DATA EXCERPTS: Begin
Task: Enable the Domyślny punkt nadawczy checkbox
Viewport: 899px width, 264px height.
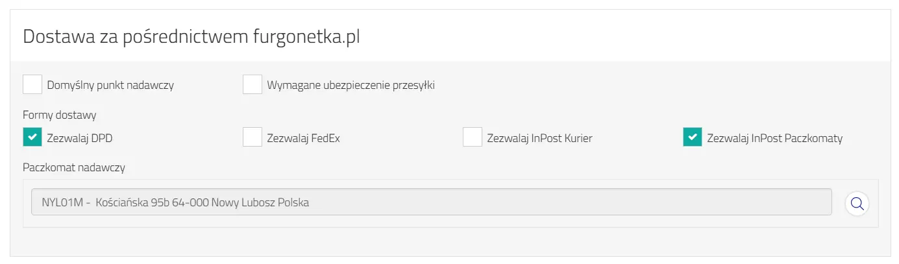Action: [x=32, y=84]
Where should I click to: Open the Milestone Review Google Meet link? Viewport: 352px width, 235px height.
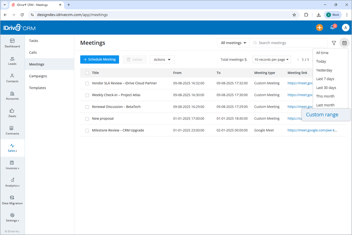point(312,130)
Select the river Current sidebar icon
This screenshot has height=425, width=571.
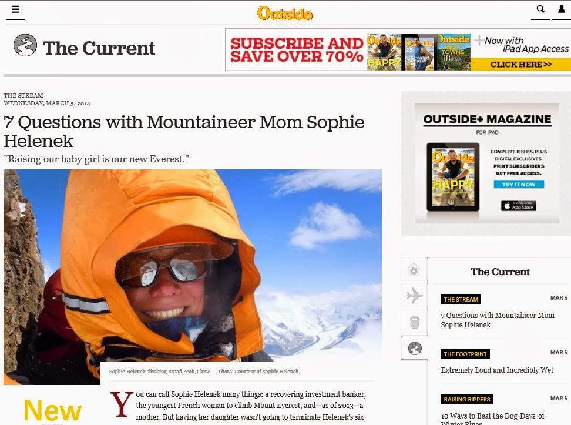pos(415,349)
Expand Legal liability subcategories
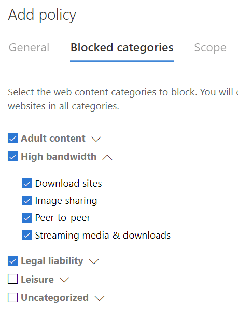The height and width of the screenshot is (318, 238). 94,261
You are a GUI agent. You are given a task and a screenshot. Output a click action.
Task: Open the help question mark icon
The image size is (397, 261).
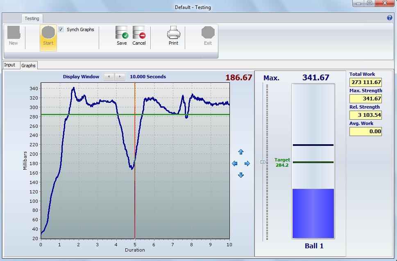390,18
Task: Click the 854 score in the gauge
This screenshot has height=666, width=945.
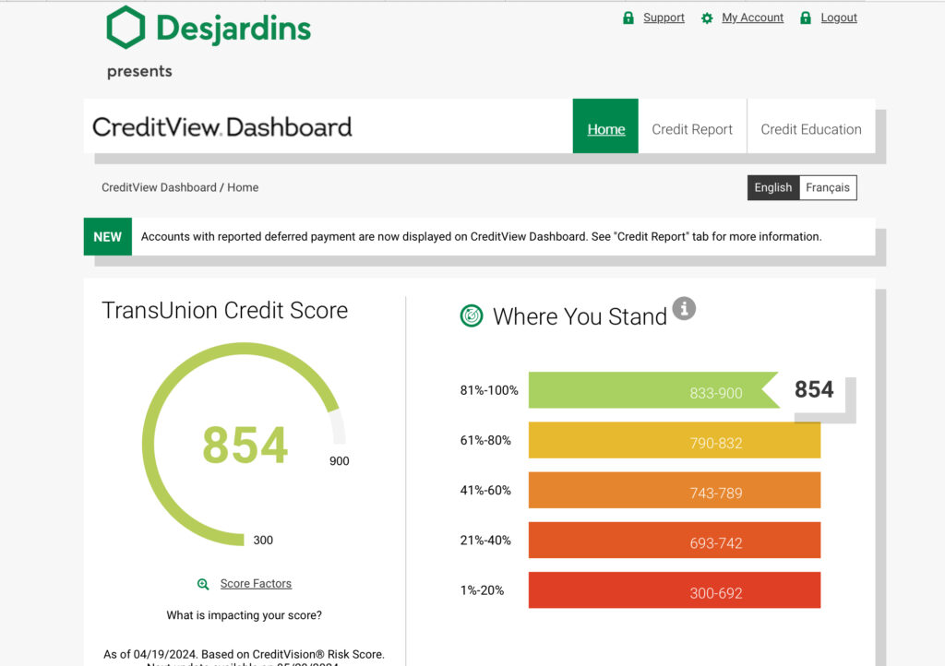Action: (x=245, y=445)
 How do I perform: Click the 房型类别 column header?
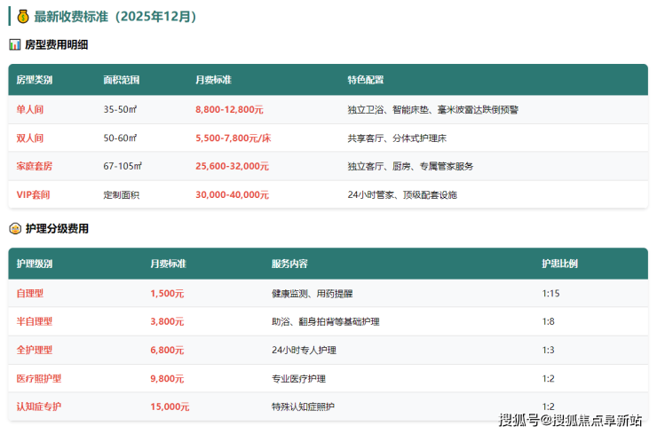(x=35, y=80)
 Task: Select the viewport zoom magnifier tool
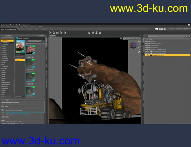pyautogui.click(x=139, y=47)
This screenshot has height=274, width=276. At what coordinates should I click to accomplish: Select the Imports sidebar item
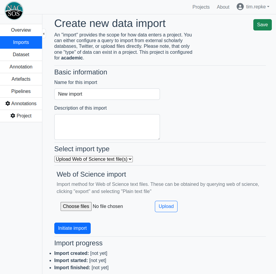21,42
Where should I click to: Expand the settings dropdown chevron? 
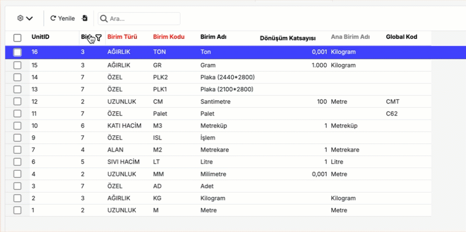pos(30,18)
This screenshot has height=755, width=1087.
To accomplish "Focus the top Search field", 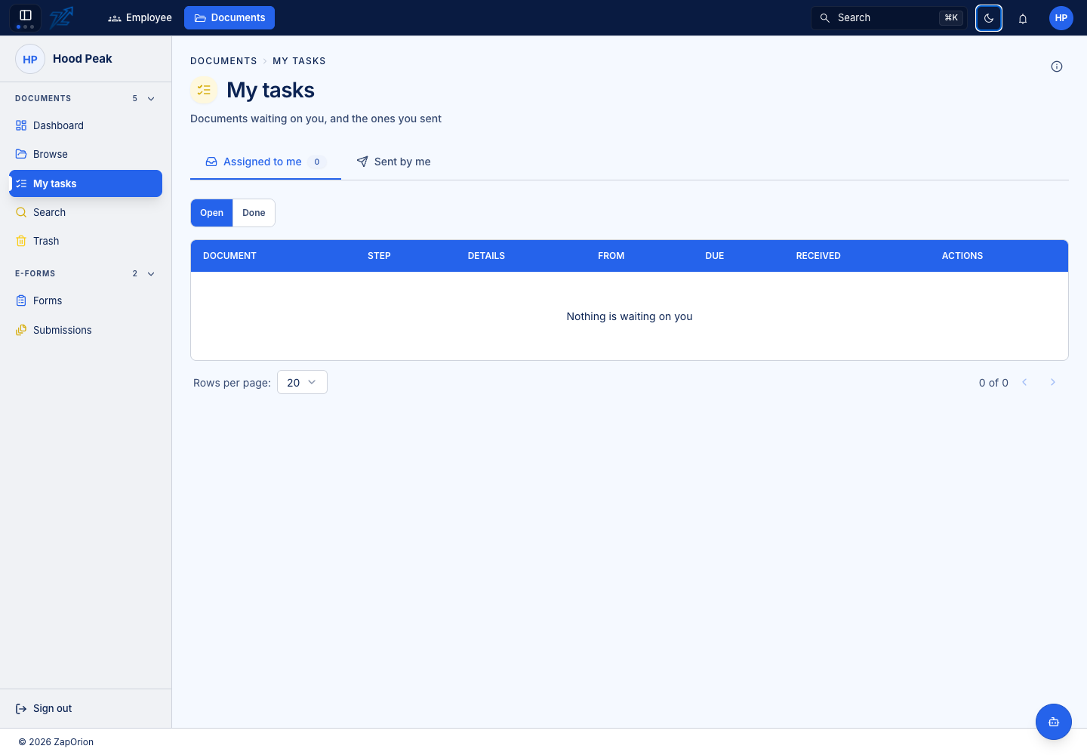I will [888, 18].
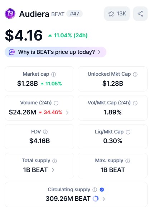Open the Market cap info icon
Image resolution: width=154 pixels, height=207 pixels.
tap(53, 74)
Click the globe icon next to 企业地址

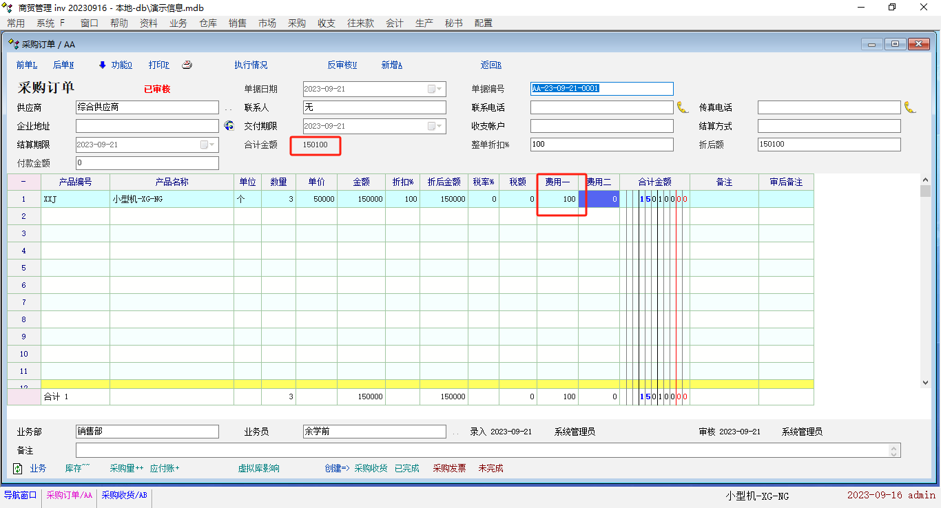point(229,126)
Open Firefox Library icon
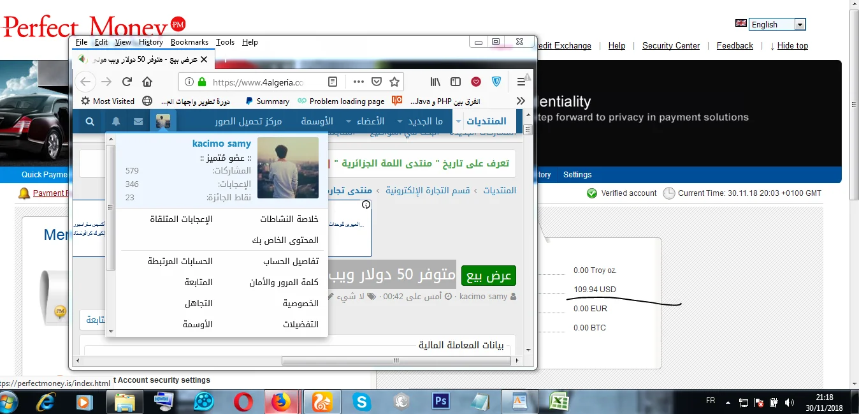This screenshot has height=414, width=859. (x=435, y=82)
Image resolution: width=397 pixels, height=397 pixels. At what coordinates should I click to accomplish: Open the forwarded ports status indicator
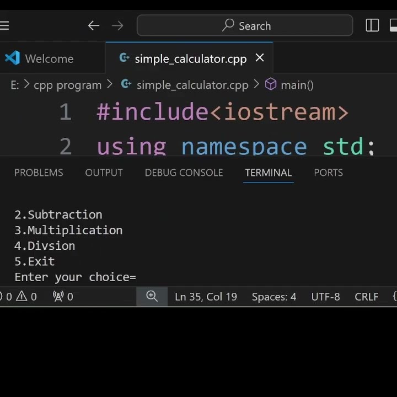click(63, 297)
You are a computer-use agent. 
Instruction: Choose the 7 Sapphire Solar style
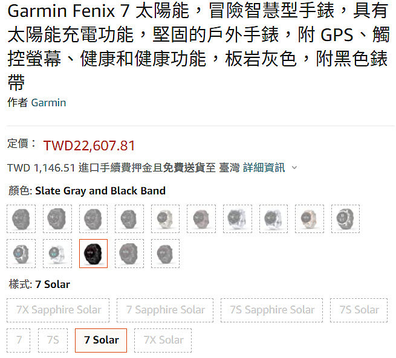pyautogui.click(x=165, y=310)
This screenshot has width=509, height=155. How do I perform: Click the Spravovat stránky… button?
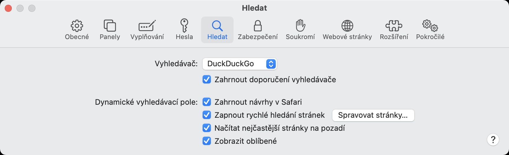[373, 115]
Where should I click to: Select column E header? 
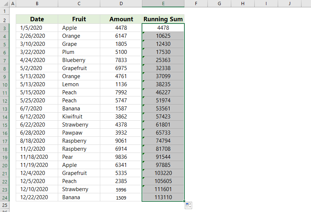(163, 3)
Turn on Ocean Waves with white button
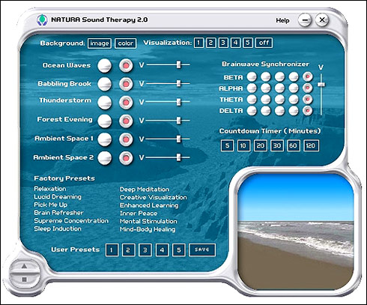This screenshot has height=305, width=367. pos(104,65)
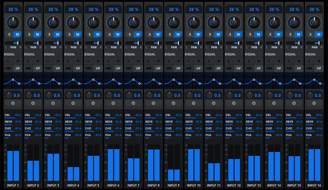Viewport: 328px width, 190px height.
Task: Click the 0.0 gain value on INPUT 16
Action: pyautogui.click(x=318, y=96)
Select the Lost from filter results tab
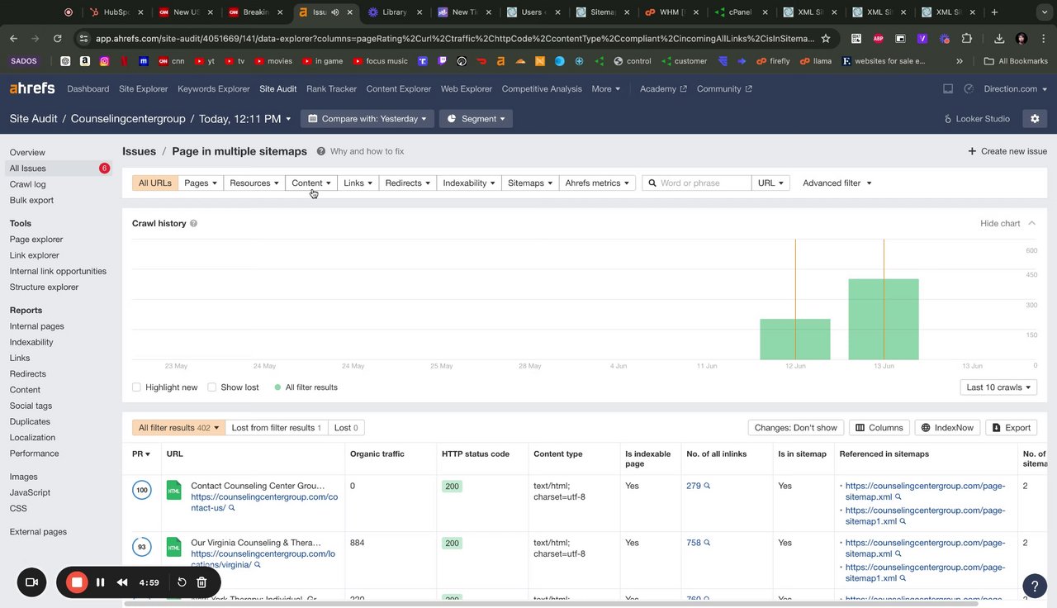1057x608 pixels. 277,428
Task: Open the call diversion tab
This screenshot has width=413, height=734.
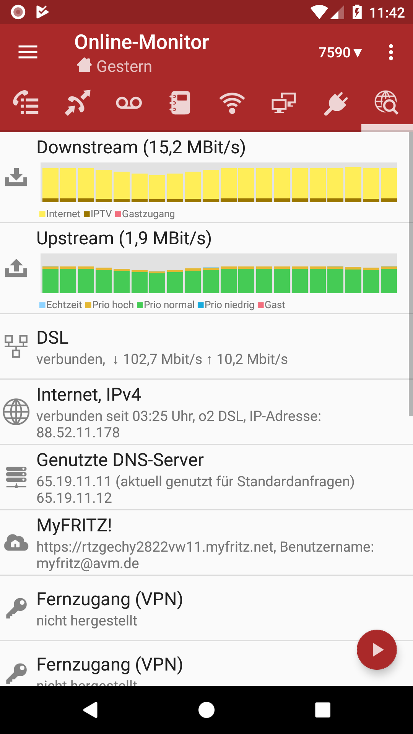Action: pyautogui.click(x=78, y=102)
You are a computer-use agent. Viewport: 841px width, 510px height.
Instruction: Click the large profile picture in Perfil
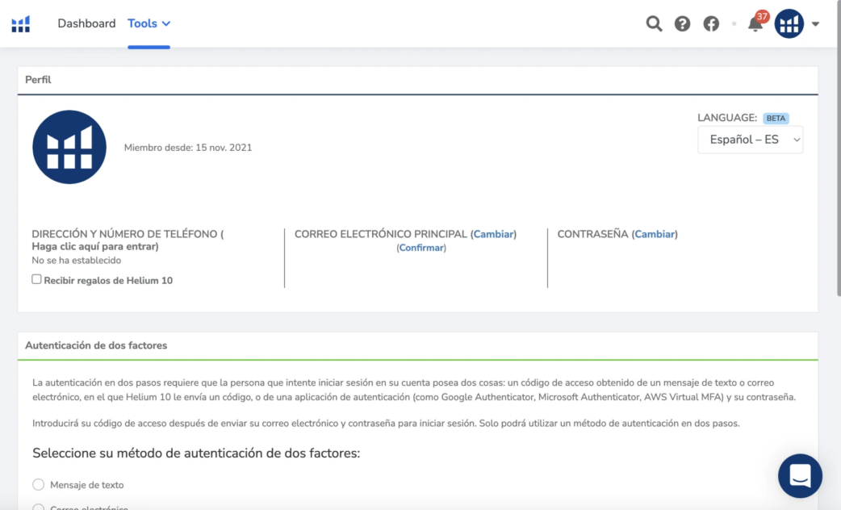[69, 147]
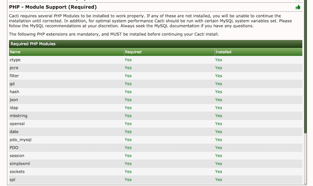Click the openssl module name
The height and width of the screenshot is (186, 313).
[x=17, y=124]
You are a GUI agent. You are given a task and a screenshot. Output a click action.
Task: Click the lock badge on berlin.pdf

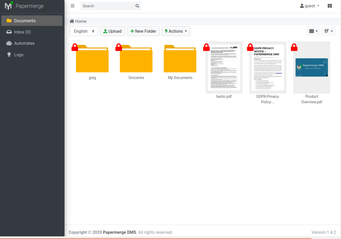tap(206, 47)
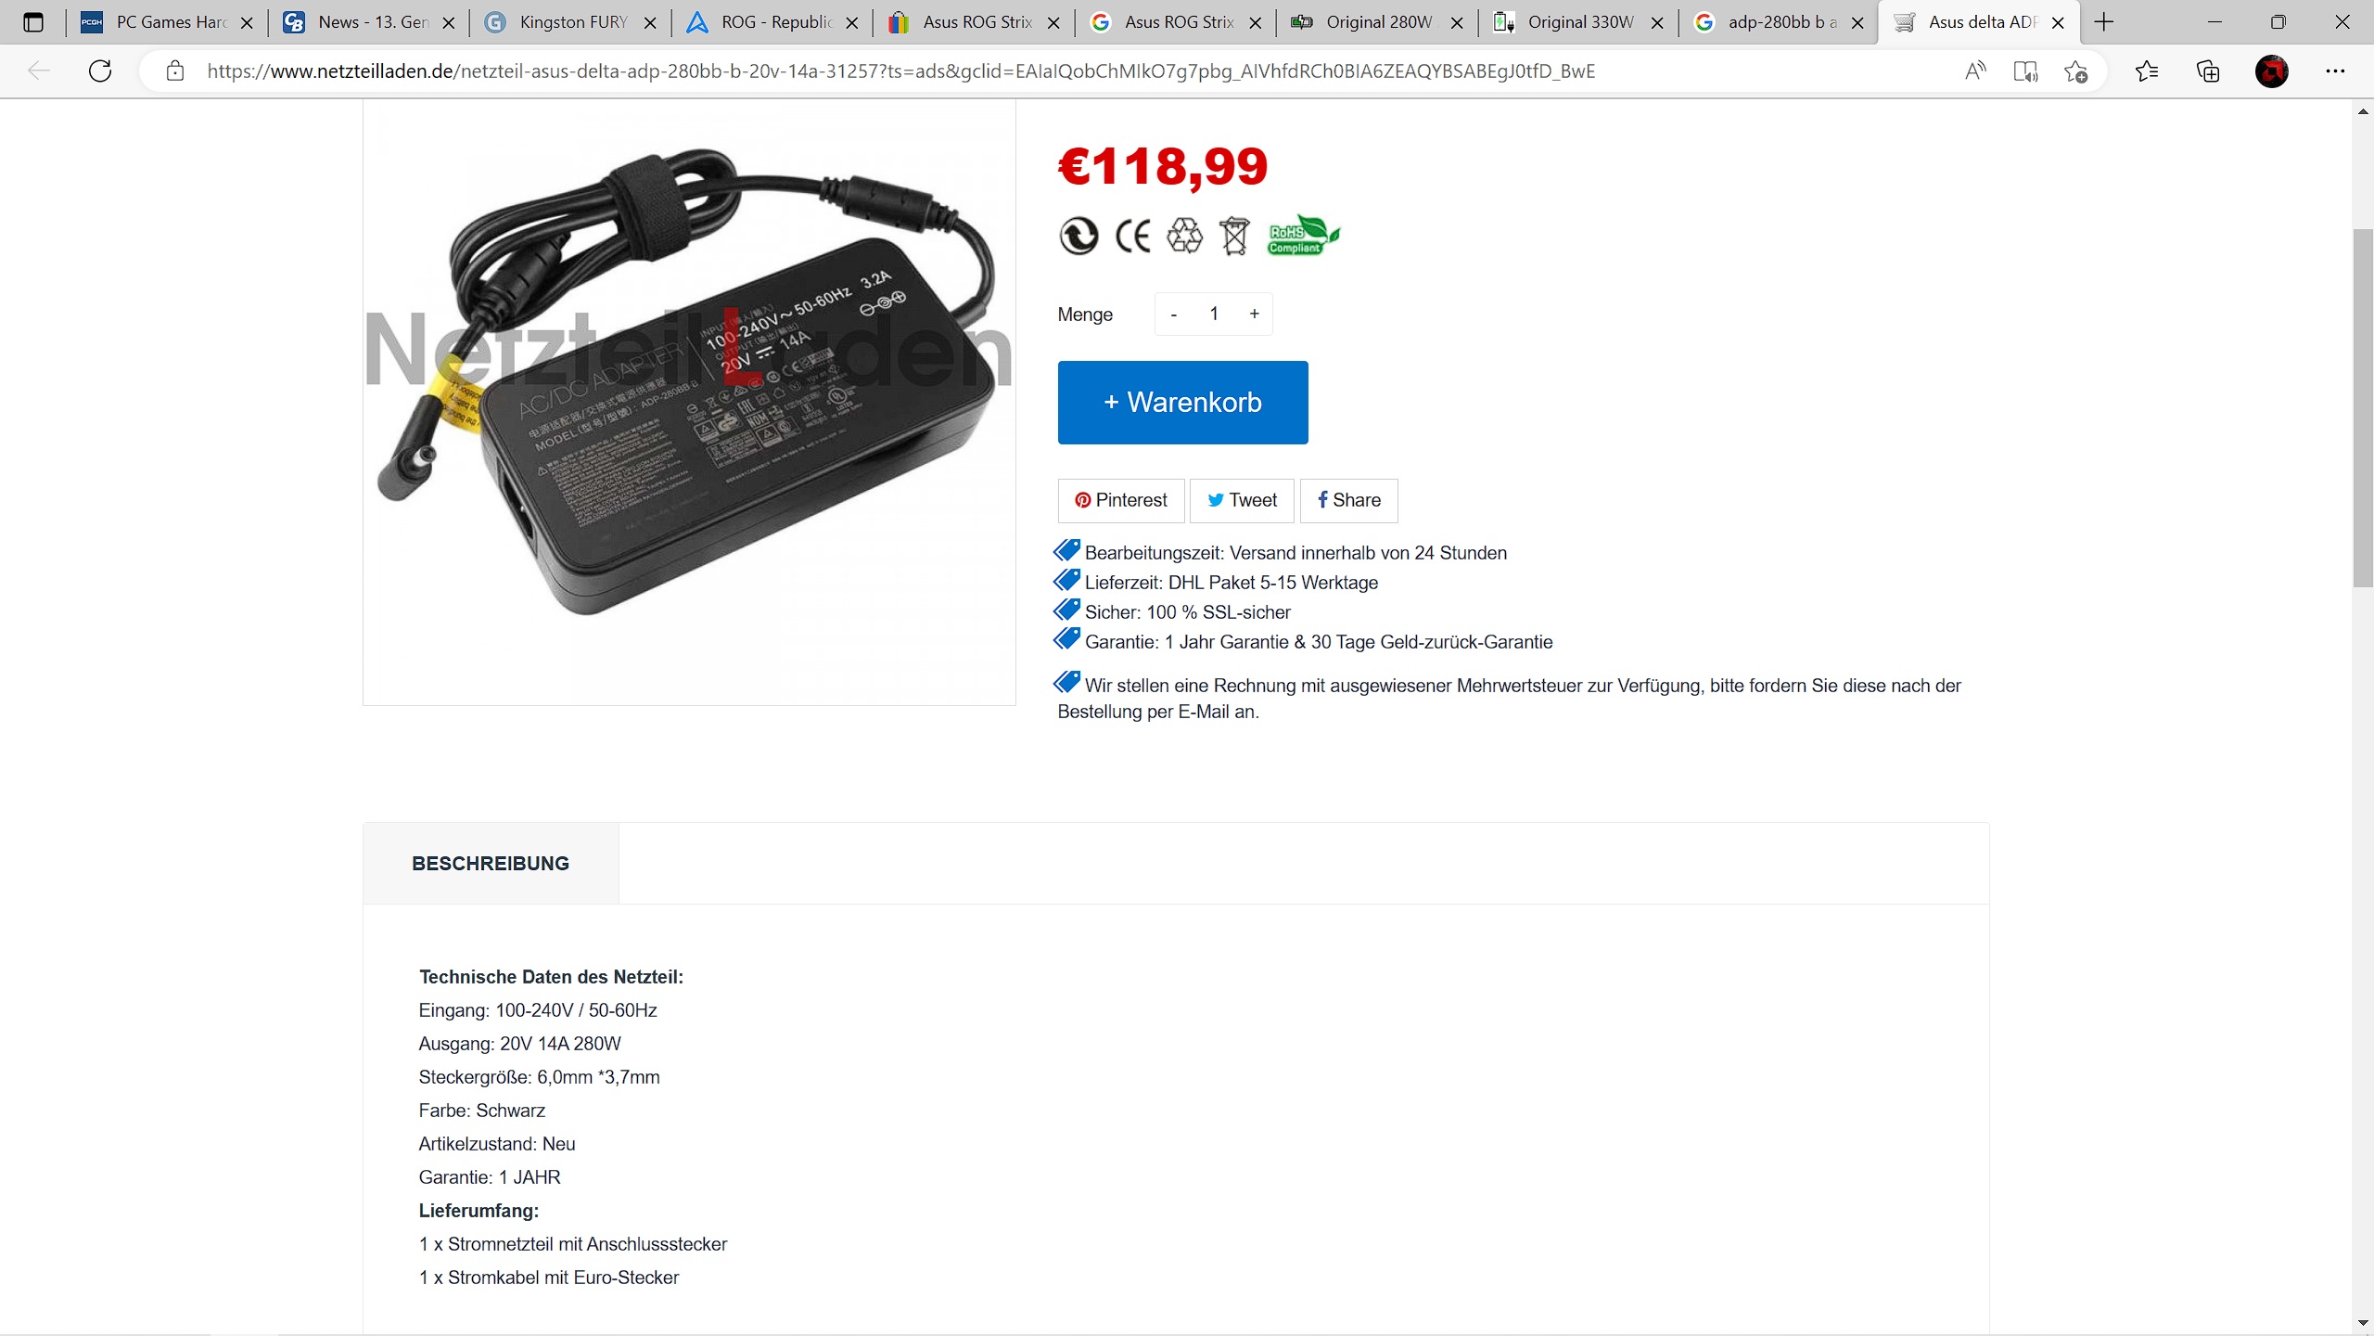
DATA EXCERPTS: End
▶ _AIM OF THE EXERCISE_:
Write out word for word every line from the line with "Where should I click to: Select" through the final line of the records, both included, skipping the pictures.

▶ _THE COMPLETED TASK_:
Where should I click to: Select column E header? 
(163, 3)
Turn on Ocean Waves with white button
This screenshot has height=305, width=367. pos(104,65)
Viewport: 328px width, 190px height.
Task: Click the 0.0 gain value on INPUT 16
Action: pyautogui.click(x=318, y=96)
Select the Lost from filter results tab
1057x608 pixels. 277,428
Task: Open the call diversion tab
This screenshot has width=413, height=734.
Action: pyautogui.click(x=78, y=102)
You are a computer-use agent. Viewport: 841px width, 510px height.
Instruction: Click the large profile picture in Perfil
[69, 147]
Click the openssl module name
The height and width of the screenshot is (186, 313).
[x=17, y=124]
You are a GUI agent. You are given a task and a screenshot. Output a click action.
Task: Click the lock badge on berlin.pdf

tap(206, 47)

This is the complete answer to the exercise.